• [REQUIREMENTS]:
Could you reproduce the listing below, substituting "Which spot should I select to" for every occurrence of "Where should I click to" and leaving everything else unchanged?

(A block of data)
• • • •
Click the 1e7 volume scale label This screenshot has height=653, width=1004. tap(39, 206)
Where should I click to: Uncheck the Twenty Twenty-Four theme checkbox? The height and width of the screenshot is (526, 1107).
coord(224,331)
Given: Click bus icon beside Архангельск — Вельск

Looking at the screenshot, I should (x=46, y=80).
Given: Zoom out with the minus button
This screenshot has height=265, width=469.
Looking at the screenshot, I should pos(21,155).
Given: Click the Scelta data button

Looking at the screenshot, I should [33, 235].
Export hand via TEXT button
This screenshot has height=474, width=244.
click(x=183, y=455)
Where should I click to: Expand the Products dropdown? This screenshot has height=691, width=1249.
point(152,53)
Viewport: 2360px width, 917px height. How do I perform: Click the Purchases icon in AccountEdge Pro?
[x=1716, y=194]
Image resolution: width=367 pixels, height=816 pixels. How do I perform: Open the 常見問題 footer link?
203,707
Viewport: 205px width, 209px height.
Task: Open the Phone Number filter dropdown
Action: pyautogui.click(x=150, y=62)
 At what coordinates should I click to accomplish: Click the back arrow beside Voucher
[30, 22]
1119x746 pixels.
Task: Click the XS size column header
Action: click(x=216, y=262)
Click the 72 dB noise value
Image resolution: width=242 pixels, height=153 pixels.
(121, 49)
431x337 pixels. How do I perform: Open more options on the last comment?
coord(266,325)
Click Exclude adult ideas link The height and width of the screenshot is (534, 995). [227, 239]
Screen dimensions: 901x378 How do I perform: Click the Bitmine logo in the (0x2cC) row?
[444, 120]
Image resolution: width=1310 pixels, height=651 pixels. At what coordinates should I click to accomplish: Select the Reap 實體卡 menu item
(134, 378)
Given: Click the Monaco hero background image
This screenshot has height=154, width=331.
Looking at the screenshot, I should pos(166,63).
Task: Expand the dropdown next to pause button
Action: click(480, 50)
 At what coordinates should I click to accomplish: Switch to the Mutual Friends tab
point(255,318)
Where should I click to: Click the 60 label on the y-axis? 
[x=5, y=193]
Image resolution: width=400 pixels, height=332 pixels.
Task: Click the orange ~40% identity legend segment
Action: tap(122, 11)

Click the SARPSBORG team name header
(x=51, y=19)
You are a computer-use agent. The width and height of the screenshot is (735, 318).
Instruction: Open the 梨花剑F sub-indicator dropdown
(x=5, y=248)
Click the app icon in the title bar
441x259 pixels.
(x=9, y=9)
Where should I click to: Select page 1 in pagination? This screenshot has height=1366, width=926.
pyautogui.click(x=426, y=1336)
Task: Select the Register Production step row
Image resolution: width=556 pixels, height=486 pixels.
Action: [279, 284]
• • • •
• [TASK RESULT]:
Click the 1e7 volume scale label This screenshot has height=653, width=1004. tap(39, 206)
Which spot should I select to: Uncheck the Twenty Twenty-Four theme checkbox? The height and width of the screenshot is (526, 1107).
coord(224,331)
Given: Click bus icon beside Архангельск — Вельск

Looking at the screenshot, I should (x=46, y=80).
Given: Zoom out with the minus button
This screenshot has height=265, width=469.
Looking at the screenshot, I should pos(21,155).
Given: Click the Scelta data button

Looking at the screenshot, I should [33, 235].
Export hand via TEXT button
This screenshot has height=474, width=244.
click(x=183, y=455)
Which spot should I select to: Expand the Products dropdown? This screenshot has height=691, width=1249.
point(152,53)
Viewport: 2360px width, 917px height. How do I perform: Click the Purchases icon in AccountEdge Pro?
[x=1716, y=194]
Image resolution: width=367 pixels, height=816 pixels. How do I perform: Open the 常見問題 footer link?
203,707
Viewport: 205px width, 209px height.
Task: Open the Phone Number filter dropdown
Action: pyautogui.click(x=150, y=62)
 At what coordinates should I click to accomplish: Click the back arrow beside Voucher
[30, 22]
1119x746 pixels.
Task: Click the XS size column header
Action: click(x=216, y=262)
Click the 72 dB noise value
Image resolution: width=242 pixels, height=153 pixels.
(121, 49)
431x337 pixels. How do I perform: Open more options on the last comment?
coord(266,325)
Click Exclude adult ideas link The height and width of the screenshot is (534, 995). [227, 239]
Screen dimensions: 901x378 How do I perform: Click the Bitmine logo in the (0x2cC) row?
[444, 120]
Image resolution: width=1310 pixels, height=651 pixels. At what coordinates should I click to accomplish: Select the Reap 實體卡 menu item
(134, 378)
Given: Click the Monaco hero background image
This screenshot has height=154, width=331.
Looking at the screenshot, I should pos(166,63).
Task: Expand the dropdown next to pause button
Action: click(480, 50)
 At what coordinates should I click to accomplish: Switch to the Mutual Friends tab
point(255,318)
Which spot should I select to: Click the 60 label on the y-axis? 
[x=5, y=193]
Image resolution: width=400 pixels, height=332 pixels.
Task: Click the orange ~40% identity legend segment
Action: tap(122, 11)

Click the SARPSBORG team name header
(x=51, y=19)
You are a computer-use agent. The width and height of the screenshot is (735, 318).
Instruction: Open the 梨花剑F sub-indicator dropdown
(x=5, y=248)
Click the app icon in the title bar
441x259 pixels.
(x=9, y=9)
Which spot should I select to: Select page 1 in pagination? This screenshot has height=1366, width=926.
pyautogui.click(x=426, y=1336)
Task: Select the Register Production step row
Image resolution: width=556 pixels, height=486 pixels.
Action: [279, 284]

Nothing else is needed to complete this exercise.